▶ [What is required] In the records below, begin at the line that has "The image size is (771, 419)." and stop after the line that has "Viewport: 520px width, 692px height."; quote those lines verbatim and nothing more.

▶ [Record extracts]
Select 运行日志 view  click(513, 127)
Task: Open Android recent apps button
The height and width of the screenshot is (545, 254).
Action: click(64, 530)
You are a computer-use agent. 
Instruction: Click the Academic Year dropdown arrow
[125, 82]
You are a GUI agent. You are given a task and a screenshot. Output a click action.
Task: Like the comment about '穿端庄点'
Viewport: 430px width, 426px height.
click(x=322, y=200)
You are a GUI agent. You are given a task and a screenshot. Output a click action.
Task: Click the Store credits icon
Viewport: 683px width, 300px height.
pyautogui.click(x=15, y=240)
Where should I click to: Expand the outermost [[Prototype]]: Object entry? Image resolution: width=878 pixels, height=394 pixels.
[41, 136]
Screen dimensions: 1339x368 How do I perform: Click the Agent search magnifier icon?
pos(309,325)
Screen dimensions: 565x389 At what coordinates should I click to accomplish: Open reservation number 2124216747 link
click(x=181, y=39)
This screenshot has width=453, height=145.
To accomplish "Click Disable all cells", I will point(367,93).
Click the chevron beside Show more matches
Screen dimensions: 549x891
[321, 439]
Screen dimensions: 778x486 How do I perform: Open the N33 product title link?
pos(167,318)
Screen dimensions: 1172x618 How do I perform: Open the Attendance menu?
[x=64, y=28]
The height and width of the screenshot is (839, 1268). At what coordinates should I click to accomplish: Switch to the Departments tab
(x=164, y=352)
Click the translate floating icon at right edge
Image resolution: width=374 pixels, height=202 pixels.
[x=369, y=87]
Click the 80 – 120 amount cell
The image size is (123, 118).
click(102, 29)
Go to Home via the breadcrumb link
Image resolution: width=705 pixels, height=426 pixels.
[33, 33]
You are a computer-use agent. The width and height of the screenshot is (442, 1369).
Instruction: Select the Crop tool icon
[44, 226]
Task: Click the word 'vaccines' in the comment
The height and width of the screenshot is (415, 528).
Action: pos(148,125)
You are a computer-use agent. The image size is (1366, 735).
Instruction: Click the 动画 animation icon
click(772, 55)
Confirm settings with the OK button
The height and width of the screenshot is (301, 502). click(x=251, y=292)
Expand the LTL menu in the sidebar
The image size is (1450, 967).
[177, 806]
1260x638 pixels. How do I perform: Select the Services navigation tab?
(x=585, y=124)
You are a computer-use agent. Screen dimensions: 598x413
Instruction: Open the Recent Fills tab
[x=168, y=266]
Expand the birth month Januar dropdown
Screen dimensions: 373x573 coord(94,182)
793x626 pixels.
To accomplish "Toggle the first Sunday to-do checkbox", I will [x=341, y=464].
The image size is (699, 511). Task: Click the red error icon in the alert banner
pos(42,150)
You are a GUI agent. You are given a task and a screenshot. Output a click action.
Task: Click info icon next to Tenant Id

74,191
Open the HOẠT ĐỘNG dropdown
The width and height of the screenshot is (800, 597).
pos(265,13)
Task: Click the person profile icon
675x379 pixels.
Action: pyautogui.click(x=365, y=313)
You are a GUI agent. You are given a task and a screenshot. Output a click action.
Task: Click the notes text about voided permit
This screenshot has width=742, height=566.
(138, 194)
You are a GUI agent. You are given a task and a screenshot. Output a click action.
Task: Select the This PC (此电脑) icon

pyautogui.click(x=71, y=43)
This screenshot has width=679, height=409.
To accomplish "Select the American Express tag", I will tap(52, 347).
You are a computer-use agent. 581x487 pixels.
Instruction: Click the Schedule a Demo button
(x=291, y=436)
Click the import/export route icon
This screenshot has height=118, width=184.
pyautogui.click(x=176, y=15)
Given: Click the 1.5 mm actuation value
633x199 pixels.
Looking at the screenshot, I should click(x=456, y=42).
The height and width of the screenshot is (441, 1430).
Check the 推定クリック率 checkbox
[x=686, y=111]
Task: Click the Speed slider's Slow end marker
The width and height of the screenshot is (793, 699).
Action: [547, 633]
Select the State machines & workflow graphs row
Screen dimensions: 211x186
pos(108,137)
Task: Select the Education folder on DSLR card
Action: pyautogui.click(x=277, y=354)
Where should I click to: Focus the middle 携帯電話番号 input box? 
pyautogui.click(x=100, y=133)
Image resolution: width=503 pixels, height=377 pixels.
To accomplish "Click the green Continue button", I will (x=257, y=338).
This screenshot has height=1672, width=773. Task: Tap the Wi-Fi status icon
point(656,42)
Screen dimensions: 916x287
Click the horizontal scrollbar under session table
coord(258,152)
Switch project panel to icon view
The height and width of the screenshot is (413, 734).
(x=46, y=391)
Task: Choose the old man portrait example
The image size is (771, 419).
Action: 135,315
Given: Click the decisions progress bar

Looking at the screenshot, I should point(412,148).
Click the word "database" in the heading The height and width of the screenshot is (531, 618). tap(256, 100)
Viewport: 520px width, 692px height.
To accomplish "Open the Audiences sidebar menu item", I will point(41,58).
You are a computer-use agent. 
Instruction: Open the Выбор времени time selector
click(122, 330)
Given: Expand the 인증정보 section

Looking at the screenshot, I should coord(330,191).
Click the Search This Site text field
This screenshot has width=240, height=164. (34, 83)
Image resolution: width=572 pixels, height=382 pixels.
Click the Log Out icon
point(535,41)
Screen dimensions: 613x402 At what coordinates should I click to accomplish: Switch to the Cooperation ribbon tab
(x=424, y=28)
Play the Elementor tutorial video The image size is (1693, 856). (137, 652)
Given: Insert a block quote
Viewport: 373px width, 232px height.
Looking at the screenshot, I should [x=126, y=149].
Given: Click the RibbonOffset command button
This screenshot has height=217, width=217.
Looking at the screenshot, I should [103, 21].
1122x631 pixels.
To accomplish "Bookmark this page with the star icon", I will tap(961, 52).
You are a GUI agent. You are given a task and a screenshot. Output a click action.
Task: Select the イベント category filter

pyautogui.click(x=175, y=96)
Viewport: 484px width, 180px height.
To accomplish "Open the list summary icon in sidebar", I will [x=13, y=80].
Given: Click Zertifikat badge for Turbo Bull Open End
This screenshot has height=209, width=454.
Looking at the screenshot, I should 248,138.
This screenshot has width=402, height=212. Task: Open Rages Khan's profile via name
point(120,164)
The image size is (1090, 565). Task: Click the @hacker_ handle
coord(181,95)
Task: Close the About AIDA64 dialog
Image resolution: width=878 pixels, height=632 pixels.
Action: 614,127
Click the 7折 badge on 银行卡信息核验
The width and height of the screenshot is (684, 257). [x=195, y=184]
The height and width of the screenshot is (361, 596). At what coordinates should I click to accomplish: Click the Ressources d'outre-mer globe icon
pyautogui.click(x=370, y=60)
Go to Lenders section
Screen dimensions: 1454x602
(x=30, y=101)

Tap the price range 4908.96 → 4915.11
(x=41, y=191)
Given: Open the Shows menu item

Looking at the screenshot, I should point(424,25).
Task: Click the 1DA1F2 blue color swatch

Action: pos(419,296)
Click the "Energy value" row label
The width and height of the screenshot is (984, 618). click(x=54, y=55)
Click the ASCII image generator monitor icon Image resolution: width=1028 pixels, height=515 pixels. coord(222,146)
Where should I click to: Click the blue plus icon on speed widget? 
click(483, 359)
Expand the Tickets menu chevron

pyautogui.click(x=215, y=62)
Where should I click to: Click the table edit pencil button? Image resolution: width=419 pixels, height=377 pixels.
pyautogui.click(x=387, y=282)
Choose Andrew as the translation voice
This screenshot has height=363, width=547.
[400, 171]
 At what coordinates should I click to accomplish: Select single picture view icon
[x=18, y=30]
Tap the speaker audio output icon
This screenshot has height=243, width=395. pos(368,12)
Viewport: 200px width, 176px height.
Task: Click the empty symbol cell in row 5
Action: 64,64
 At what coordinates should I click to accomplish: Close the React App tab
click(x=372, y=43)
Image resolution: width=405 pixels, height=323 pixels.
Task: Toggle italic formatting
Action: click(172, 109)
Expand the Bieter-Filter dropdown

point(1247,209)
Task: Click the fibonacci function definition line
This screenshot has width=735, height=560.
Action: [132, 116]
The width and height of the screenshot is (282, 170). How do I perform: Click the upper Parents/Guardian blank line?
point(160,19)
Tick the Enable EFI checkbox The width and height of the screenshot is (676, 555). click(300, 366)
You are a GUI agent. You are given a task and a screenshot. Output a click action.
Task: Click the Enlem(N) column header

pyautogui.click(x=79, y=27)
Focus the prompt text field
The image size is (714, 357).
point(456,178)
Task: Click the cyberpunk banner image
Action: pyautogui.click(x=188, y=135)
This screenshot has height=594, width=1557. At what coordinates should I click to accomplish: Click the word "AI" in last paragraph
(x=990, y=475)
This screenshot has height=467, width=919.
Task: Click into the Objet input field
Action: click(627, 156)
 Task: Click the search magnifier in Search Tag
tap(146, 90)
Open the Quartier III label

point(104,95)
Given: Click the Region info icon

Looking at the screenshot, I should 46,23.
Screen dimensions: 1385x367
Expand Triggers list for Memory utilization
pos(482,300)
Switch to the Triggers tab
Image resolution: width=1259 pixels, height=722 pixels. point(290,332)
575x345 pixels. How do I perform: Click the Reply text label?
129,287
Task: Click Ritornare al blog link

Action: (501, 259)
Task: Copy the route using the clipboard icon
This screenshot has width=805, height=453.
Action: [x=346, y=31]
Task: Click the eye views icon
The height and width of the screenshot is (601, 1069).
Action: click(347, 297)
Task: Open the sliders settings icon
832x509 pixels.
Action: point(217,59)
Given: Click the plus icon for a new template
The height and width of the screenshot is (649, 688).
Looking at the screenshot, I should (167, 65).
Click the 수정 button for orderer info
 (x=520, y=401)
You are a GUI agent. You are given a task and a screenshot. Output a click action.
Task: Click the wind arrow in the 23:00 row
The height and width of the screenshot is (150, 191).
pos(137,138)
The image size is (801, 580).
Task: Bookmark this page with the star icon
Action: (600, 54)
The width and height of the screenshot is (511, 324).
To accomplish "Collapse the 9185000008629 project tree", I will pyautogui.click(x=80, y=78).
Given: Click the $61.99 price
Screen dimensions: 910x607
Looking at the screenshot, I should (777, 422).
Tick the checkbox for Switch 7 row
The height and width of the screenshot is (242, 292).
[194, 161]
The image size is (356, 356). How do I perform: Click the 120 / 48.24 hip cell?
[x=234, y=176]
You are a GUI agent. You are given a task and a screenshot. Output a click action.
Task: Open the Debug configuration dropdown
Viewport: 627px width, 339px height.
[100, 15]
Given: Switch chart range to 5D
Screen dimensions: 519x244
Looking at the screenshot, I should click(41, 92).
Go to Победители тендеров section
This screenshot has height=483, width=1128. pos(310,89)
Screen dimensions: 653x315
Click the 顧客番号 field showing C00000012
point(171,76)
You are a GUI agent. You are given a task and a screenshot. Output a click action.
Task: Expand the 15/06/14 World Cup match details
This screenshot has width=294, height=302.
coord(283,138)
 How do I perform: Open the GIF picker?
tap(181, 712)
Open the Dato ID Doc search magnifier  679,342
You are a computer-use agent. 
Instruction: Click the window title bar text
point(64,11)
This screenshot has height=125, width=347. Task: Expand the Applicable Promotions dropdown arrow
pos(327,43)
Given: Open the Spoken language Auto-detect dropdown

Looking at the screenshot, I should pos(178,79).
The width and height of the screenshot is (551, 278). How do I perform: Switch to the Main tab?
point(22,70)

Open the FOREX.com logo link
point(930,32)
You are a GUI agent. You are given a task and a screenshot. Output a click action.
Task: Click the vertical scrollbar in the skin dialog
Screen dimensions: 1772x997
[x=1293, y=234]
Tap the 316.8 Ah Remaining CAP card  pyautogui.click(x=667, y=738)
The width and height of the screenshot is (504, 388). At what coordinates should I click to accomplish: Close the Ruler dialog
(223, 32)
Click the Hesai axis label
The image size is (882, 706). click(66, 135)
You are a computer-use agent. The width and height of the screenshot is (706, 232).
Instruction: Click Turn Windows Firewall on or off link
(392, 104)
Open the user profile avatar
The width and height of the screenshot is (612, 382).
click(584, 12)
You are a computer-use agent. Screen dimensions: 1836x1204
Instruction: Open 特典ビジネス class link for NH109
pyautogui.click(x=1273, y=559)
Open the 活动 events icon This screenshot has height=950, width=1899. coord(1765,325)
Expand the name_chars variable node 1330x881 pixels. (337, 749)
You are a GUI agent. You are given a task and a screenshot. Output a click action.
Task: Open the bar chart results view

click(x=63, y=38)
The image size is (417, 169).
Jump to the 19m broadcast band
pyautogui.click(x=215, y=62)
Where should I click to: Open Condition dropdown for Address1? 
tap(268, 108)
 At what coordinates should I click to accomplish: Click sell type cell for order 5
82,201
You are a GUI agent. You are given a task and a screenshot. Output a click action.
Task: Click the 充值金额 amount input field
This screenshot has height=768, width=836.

▶ [Result of the task]
The image size is (771, 419).
Action: 135,315
Given: Click the decisions progress bar

Looking at the screenshot, I should point(412,148).
Click the word "database" in the heading The height and width of the screenshot is (531, 618). tap(256, 100)
Viewport: 520px width, 692px height.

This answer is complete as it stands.